三日連続のおねしょになっていたら乙女のプライドが回復困難なレベルまでズタボロになっていただろうから助かった。ギリセーフである。
「竹上の倅、大きなこどにならなくてよがったなぁ」
「うん。逮捕とかにならず厳重注意で済んだみたいでよかったよ」
朝食の席での話題は、昨晩竹上の倅が引き起こした事件のことばかりであった。
月琉の予想通り、竹上の倅は厳重注意で済んだらしい。ばっちゃは今朝方あった竹上の親爺の謝罪電話からそれを知ったらしい。
竹上の親爺は集落の方々に謝罪電話をかけているようだ。気の毒である。
ばっちゃはそんな竹上の親爺に同情を寄せ、今度野菜でも届けてやるんだと言っていた。気の良いばっちゃである。
「いってきますばっちゃ」
「気ぃつけろぉ。水飲んで熱中症になんなぁ」
「はーい」
陽向と月琉は朝食を終えると、すぐに家を出る。そして大杉神社へと向かった。
杉葉の死が大杉の呪いだと信じている陽向は調査に乗り気でなかったが、月琉を一人で放っておくわけにもいかず渋々付いていくことにした。
「よし、それを下ろせ」
「いくぞ」
「よいしょ!」
大杉神社境内では、集落の男衆が祭りの後片付けに追われていた。掛け声を合わせて作業している。
「おいそっち持て」
「ああわかったよ親父」
罪滅ぼしのためなのか、竹上親子も必死になって働いていた。昨日あんなことがあっててんやわんやしていたせいか、片付けは若干遅れているようだ。
「調査の前に、俺たちも手伝うか」
「そうね」
杉葉の残したメッセージの謎の解明のために神社にやって来た二人だが、その前に作業を手伝うことにした。

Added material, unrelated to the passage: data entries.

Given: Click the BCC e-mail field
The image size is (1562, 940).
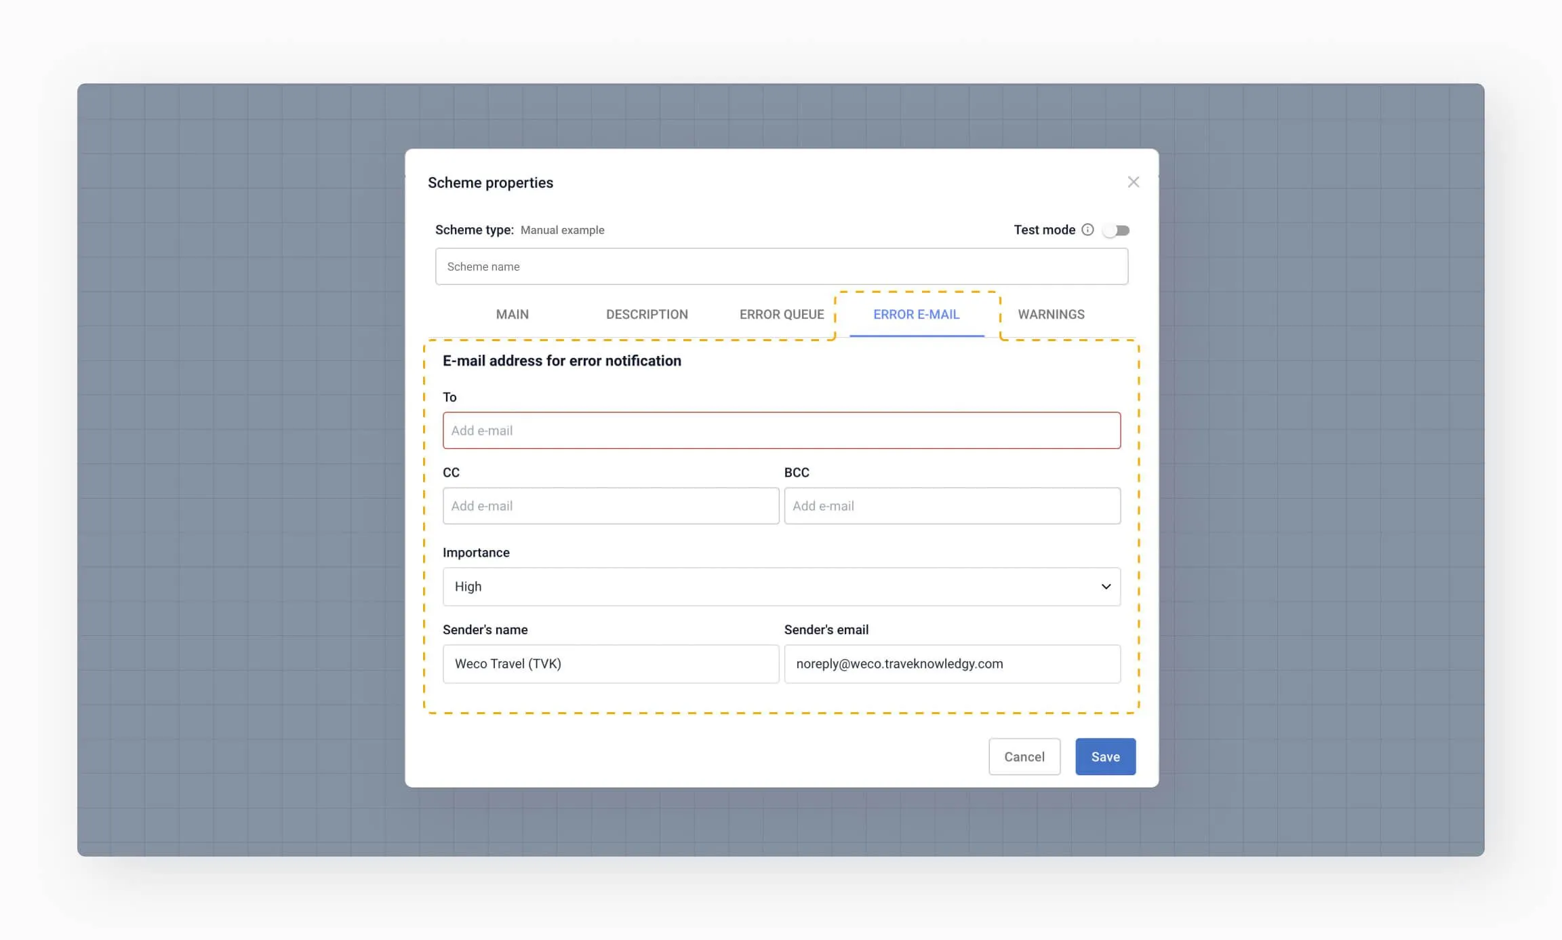Looking at the screenshot, I should pyautogui.click(x=952, y=506).
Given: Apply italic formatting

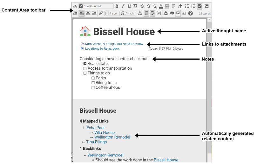Looking at the screenshot, I should tap(123, 6).
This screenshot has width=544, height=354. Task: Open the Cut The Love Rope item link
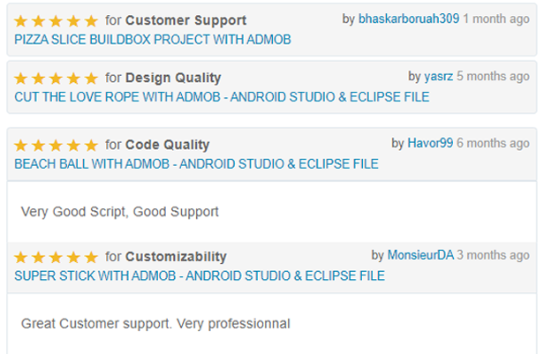[222, 96]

他の人が一生懸命働いているというのに、何もしないでいる(実際には怪事件の調査をしようとしているのだが周囲にはそう見えない)のは気が引ける。
「アタシたちも手伝います」
「ああ越村のお孫さんか。悪いなぁ」
若者二人が加わったことにより、作業は一気にスピードアップする。
特に月琉の働きぶりは凄まじい。流石は若く体力のある男の子といった感じである。
「集落のもんでもねえのに手伝わせて悪かったな。良かったら食べてくれぇ」
「すみません。ありがとうございます」
昼前になり、作業は終わった。陽向と月琉は、お駄賃代わりに弁当と飲み物とアイスを頂けることになった。

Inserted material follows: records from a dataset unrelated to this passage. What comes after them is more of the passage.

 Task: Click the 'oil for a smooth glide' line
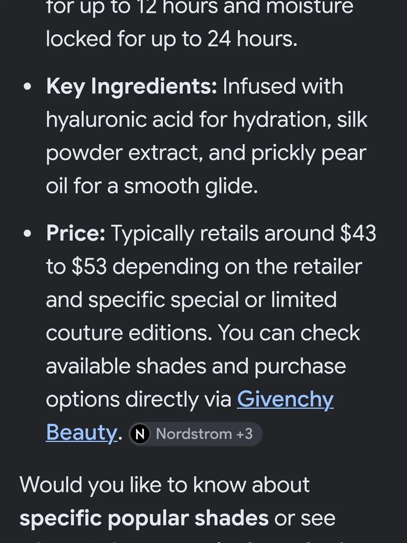pos(152,186)
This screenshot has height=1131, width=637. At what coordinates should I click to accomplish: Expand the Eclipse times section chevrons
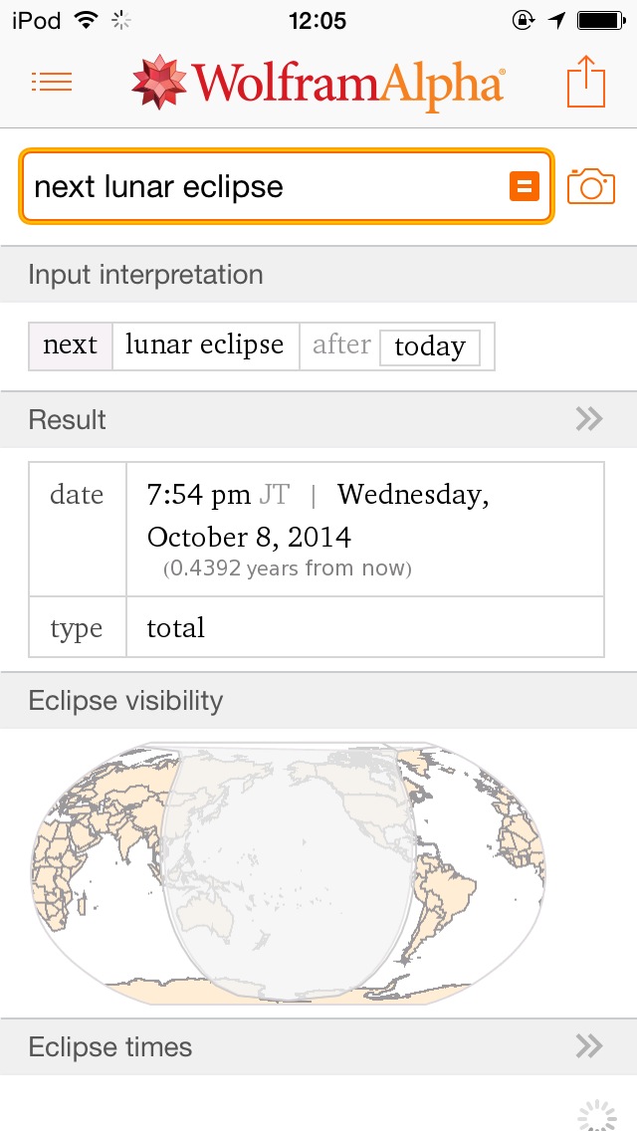pos(589,1045)
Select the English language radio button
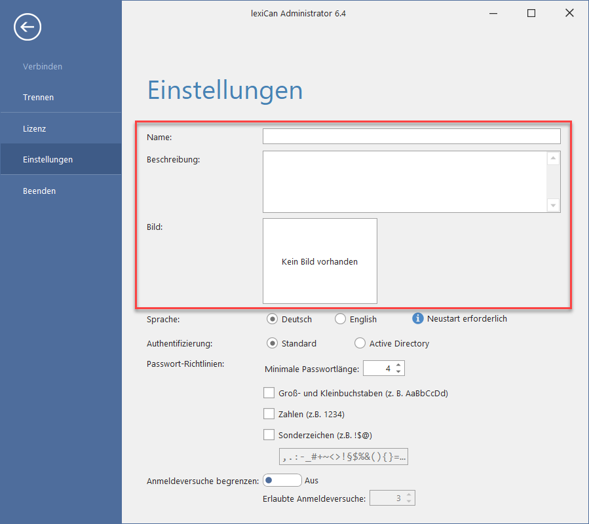This screenshot has width=589, height=524. coord(340,319)
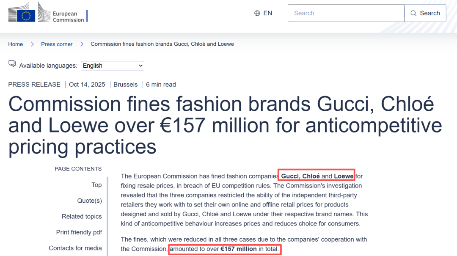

二人が木陰でそれらを食べて休んでいると、近寄ってくる人物がいた。竹上の倅である。
「お前、怪我、してねえか? その……昨日はすまなかったな」
竹上の倅はそう言って頭を下げる。
コミュニケーションが苦手なのか拙い喋りであるものの、その表情は心底申し訳なさそうで、月琉に対する謝罪の気持ちは十分に伝わってきた。
「大丈夫ですよ。そちらも大丈夫でしたか?」
「ああ俺も問題ないよ。転んだ時にちょっと手を擦ったくらいだ」
「そうですかよかった」
月琉は謝罪を受け入れると、自分も少々乱暴に投げ飛ばしたことを謝罪する。竹上の倅にも大した怪我がないと知り、一安心である。

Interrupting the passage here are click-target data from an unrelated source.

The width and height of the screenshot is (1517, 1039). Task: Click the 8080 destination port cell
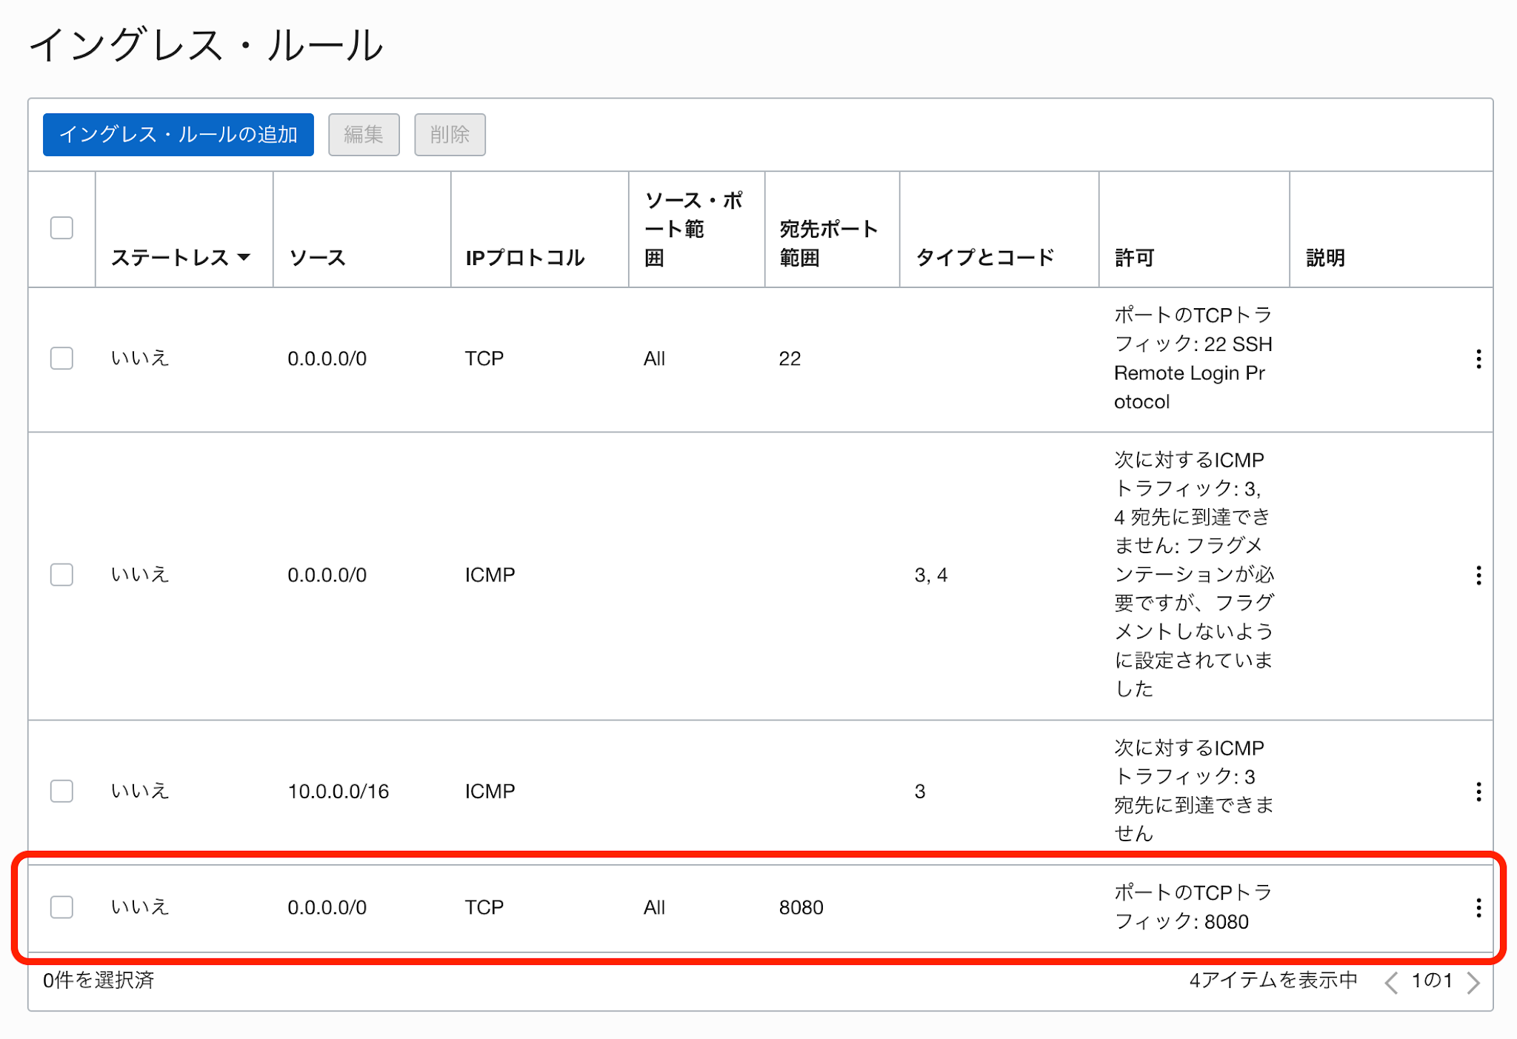[801, 908]
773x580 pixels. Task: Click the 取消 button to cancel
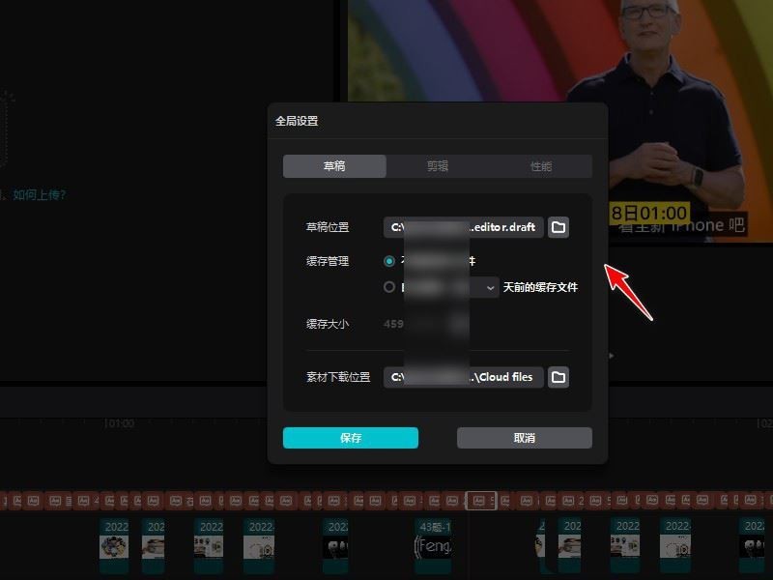coord(523,437)
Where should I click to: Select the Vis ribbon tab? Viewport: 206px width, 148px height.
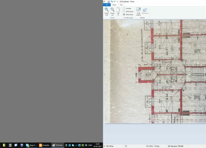[121, 5]
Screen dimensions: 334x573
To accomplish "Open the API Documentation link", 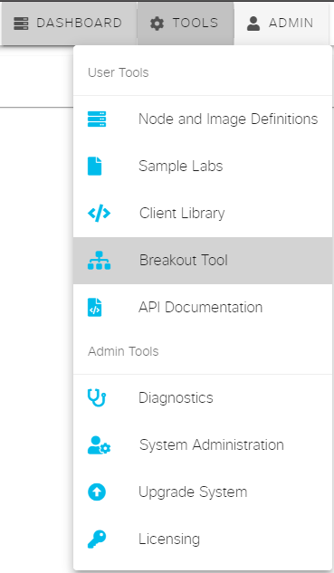I will 203,308.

「竹上の倅さんに聞きたいことがあったんです。杉葉ちゃんに関することなんですけど、少しお時間よろしいでしょうか?」
竹上の倅は集落の子どもたちに度々ちょっかいをかけていた。となれば、生前の杉葉とも少なからず接点があったはずで、杉葉について何かしらの事情を知っているかもしれない。
そう思った月琉は、竹下の倅に杉葉のことを尋ねていった。
「杉葉ちゃんのことか……」
杉葉のことだと聞いて一瞬面食らったようになる竹上の倅だったが、知っていることをポツポツと話してくれた。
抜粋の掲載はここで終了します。